We will be taking a walk this afternoon, especially since the weather is expected to be pretty lousy tomorrow, and we will be stuck inside. The biggest immediate challenge we have right now is getting exercise of any kind. We live in a small studio apartment, so even cleaning does not take very long. I guess I am finally going to have to make use of the fitness app on my smartphone.
Another way today is different is I did not watch the news this morning, except for getting the weather report. The Presidential election, which we have been obsessing over for the past few months, has suddenly seemed of far less interest than it did a week ago. The only thing I want to hear from Washington right now is how soon they will be sending out these stimulus checks we keep hearing about, and when hospitals and localities are going to get sorely needed supplies.
Spent the rest of our first day pretty much like any other Saturday that we don’t go out. But there were some significant differences. I wasn’t preparing my homily or composing the Prayer of the Faithful for tomorrow’s Mass. That’s because there is no tomorrow’s Mass. At least not one we can attend in person. We will watch Mass on TV together, and we will receive Spiritual Communion, but it will not be the same. Tomorrow is going to be even stranger than today.
The other strange thing-for me anyway-is that I purposely avoided the news. Except for briefly watching the local news this morning, I stayed off the news sites and away from the news channels for most of the day. Instead, I spent most of the day engrossed in movies, except for the time I took to write down an idea I had to move the story in a different direction for my book.

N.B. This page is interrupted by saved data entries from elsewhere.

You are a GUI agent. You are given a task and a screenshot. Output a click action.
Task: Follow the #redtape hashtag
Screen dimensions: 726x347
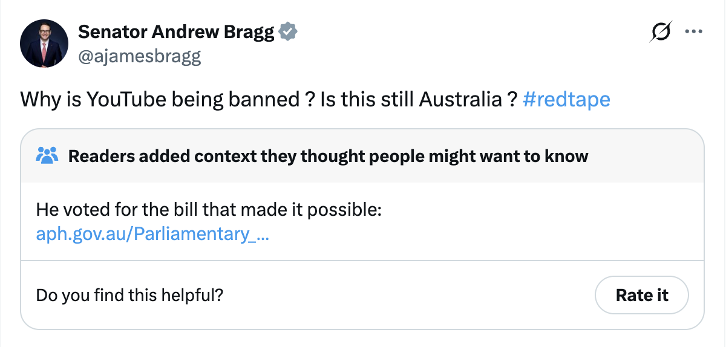pyautogui.click(x=566, y=99)
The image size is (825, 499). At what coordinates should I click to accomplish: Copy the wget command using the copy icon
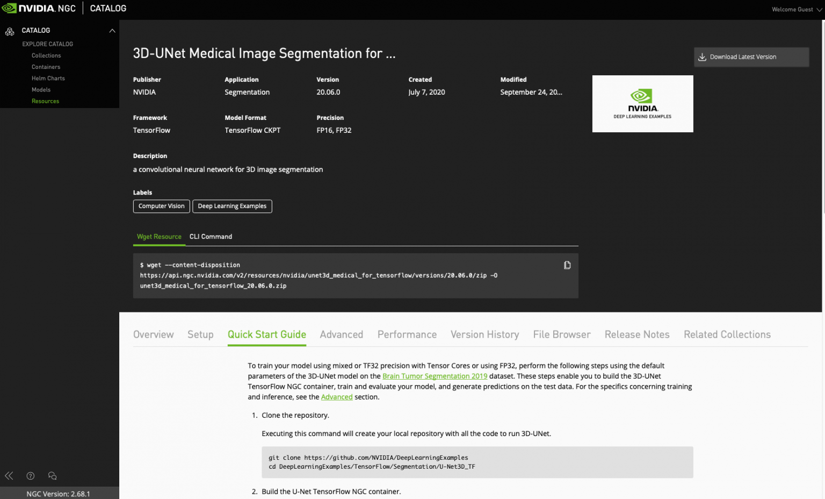coord(567,265)
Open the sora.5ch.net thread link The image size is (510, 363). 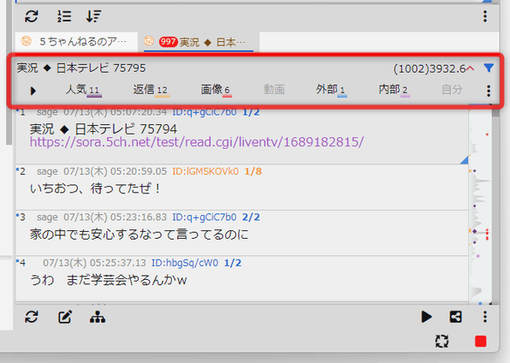point(197,142)
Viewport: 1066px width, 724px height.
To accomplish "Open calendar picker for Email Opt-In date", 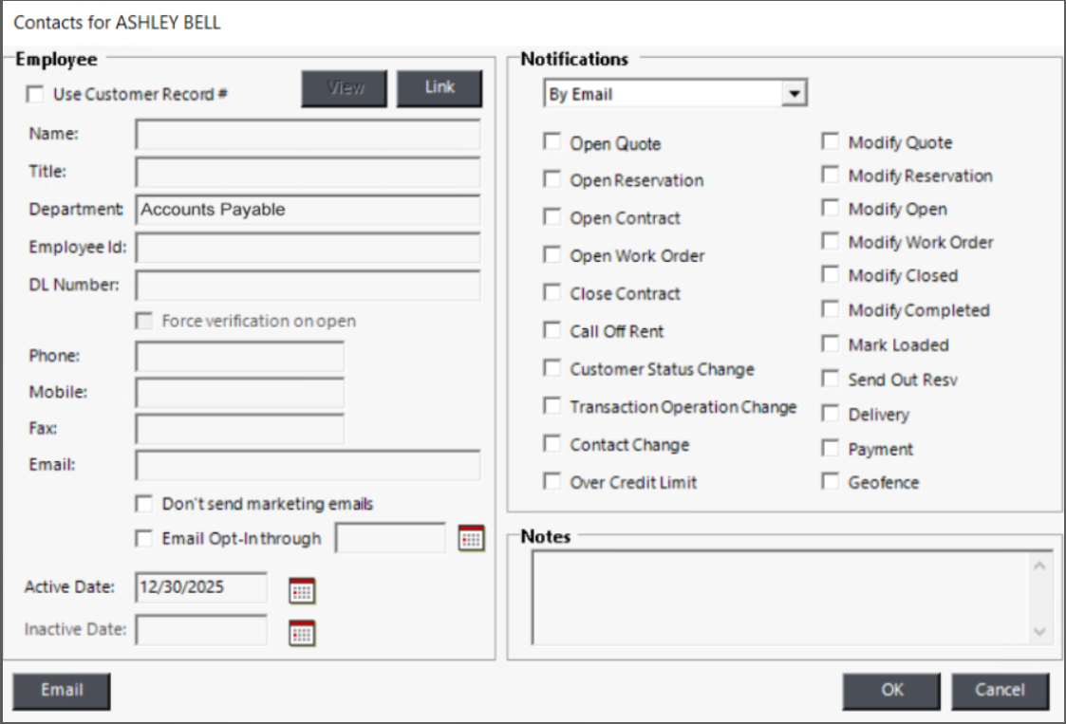I will pyautogui.click(x=471, y=538).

We did not go out to take a walk today, but we have to make that part of our routine because these days will rapidly become weeks and even months of idleness. Now I am going to break my self imposed moratorium on watching the news and check out what’s going on. I don’t expect to be surprised by much. Good night, and stay safe!
Yesterday at 4:00 in the afternoon, I left my office for the last time for at least three to four weeks. It could be longer. Much longer. This is entirely uncharted territory for all of us, so I have decided to keep a public diary to share our experience with this. I don’t care if anyone reads it, but writing has always been therapeutic for me and will help me deal with a lot of conflicting feelings and emotions that are assaulting me right now.

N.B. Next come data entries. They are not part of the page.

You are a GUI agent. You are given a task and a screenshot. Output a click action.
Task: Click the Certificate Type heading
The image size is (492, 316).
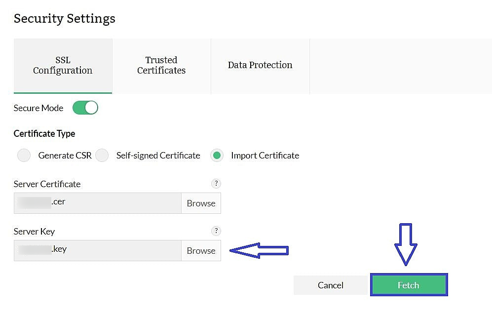point(44,133)
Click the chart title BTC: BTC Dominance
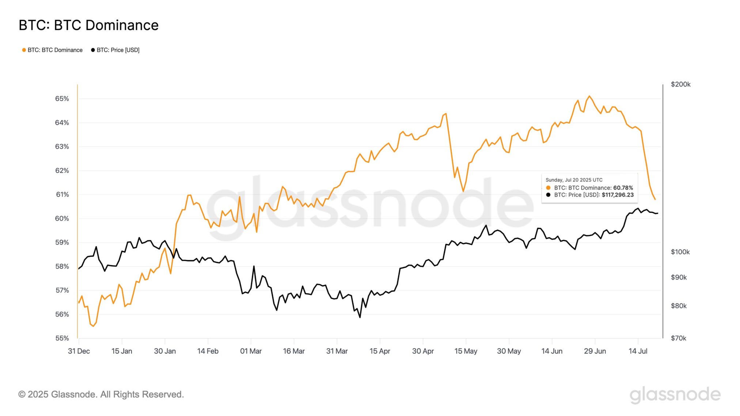The image size is (740, 416). tap(88, 25)
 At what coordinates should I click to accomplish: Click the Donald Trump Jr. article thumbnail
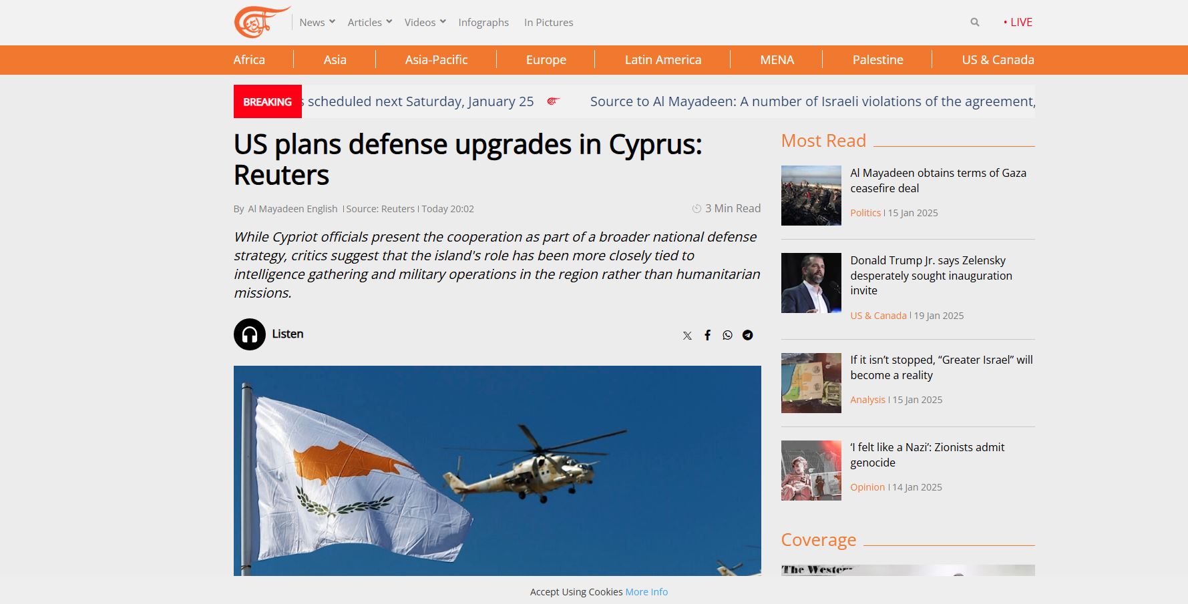[x=811, y=283]
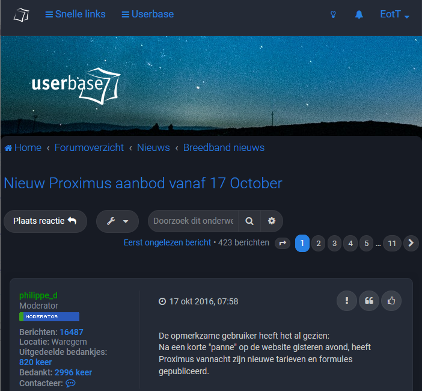Go to page 11 of the topic
The width and height of the screenshot is (422, 391).
pos(392,244)
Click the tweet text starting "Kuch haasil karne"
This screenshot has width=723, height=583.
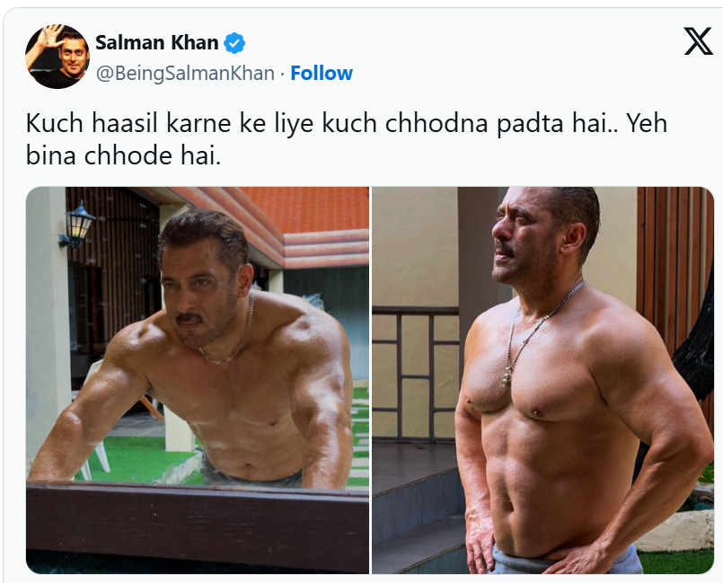point(347,139)
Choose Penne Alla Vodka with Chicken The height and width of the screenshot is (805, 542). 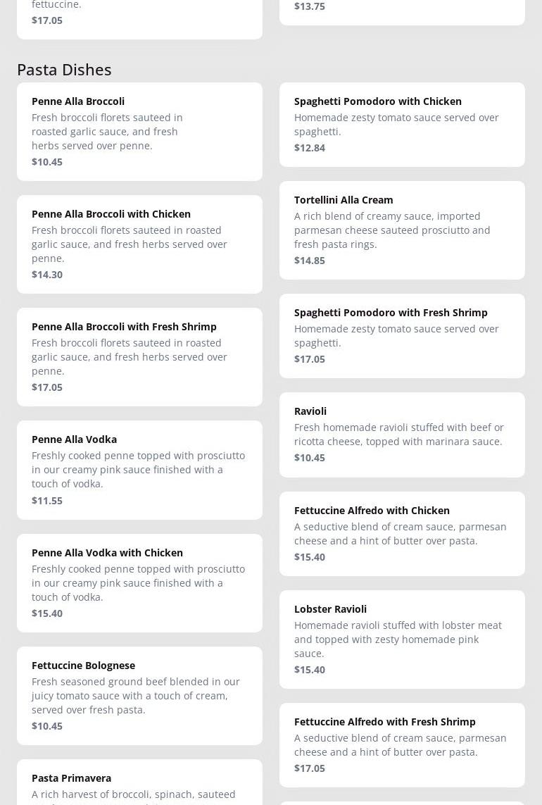[139, 583]
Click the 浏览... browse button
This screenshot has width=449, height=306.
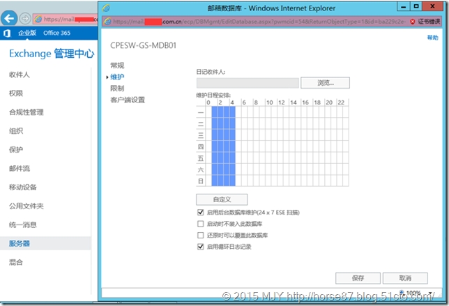coord(325,83)
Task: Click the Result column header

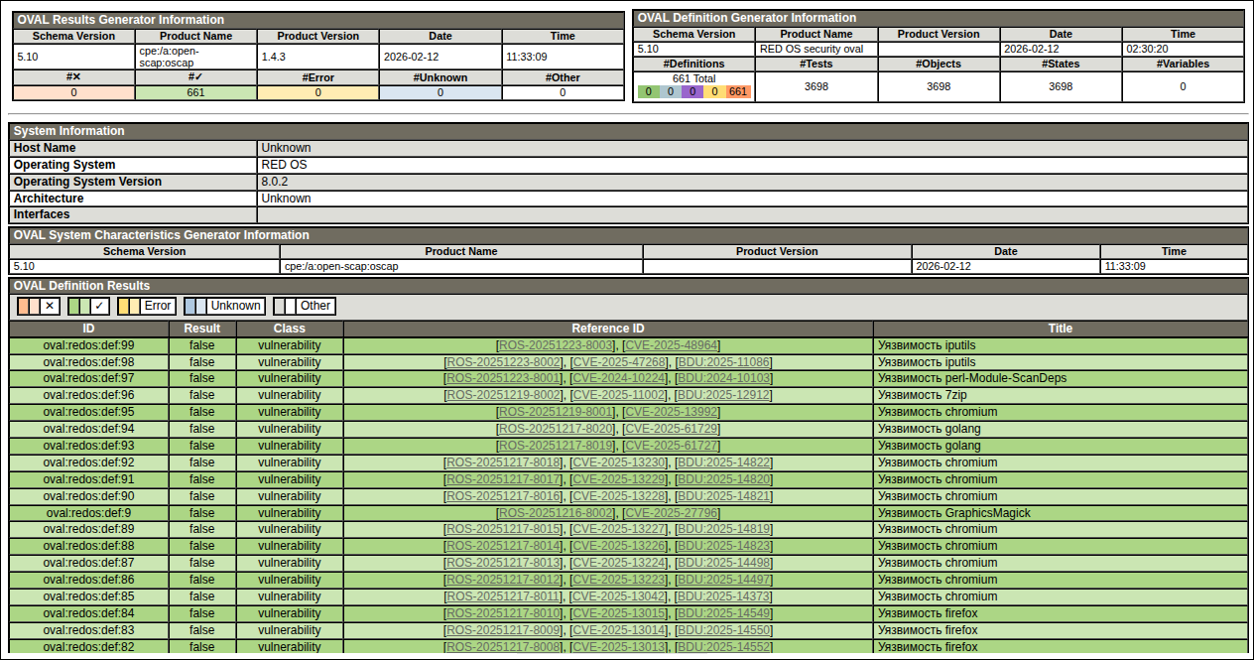Action: point(202,329)
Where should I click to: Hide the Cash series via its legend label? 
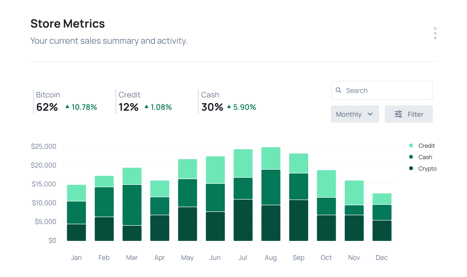point(425,157)
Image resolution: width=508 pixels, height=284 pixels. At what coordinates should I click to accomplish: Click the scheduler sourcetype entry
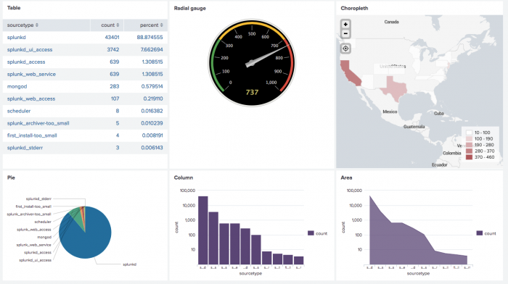pyautogui.click(x=19, y=111)

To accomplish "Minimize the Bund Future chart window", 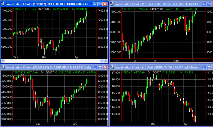I will point(204,67).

I was able to keep busy today. Getting those last few items from the store, doing the laundry, and stopping at the bank. In a little while, we may take a walk, but beyond that, we will be staying home. No Eating out, no shopping, no nothing outside the home will take some getting used to. Even the Church is closed.
Moving forward, I will find ways to occupy the time. I started to write a book back in November, but that has been on the back burner due to my usually hectic life, but now I have nothing but time and no excuses not to work on it.